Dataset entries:
****************************************

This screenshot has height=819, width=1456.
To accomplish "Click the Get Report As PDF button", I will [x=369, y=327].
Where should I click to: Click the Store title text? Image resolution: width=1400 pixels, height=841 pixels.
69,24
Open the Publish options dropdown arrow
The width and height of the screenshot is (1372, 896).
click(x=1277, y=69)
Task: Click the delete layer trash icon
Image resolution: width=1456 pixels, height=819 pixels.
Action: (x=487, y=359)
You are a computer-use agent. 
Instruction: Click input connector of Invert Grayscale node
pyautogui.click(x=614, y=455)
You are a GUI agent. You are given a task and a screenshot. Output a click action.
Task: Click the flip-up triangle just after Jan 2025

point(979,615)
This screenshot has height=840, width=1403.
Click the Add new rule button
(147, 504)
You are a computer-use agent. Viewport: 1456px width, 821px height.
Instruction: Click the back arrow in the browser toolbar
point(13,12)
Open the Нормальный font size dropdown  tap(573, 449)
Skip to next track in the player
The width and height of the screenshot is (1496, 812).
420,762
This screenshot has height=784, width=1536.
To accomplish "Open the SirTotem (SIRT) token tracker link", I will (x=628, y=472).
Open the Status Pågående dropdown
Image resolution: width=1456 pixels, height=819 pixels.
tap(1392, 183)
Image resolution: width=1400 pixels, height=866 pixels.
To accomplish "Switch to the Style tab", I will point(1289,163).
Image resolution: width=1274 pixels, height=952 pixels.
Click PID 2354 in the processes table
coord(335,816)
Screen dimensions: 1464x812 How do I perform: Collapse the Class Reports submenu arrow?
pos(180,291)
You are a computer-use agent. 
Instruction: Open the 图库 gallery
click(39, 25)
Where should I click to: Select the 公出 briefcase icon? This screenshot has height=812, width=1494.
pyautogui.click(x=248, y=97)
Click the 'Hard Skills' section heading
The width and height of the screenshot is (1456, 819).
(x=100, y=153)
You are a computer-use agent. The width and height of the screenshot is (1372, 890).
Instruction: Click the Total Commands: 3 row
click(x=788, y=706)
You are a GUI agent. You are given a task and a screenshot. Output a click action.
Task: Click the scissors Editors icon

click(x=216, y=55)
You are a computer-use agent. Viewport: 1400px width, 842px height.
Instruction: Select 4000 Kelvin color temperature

****************************************

WHAT THE EXERCISE ASKS:
Taking the records from the top, repeat each line exactly until you have repeated the line that contains "This screenshot has height=840, width=1403.".

TASK ANSWER:
This screenshot has height=819, width=1456.
To accomplish "Click the Get Report As PDF button", I will [x=369, y=327].
Where should I click to: Click the Store title text? Image resolution: width=1400 pixels, height=841 pixels.
69,24
Open the Publish options dropdown arrow
The width and height of the screenshot is (1372, 896).
click(x=1277, y=69)
Task: Click the delete layer trash icon
Image resolution: width=1456 pixels, height=819 pixels.
Action: (x=487, y=359)
You are a computer-use agent. 
Instruction: Click input connector of Invert Grayscale node
pyautogui.click(x=614, y=455)
You are a GUI agent. You are given a task and a screenshot. Output a click action.
Task: Click the flip-up triangle just after Jan 2025

point(979,615)
This screenshot has height=840, width=1403.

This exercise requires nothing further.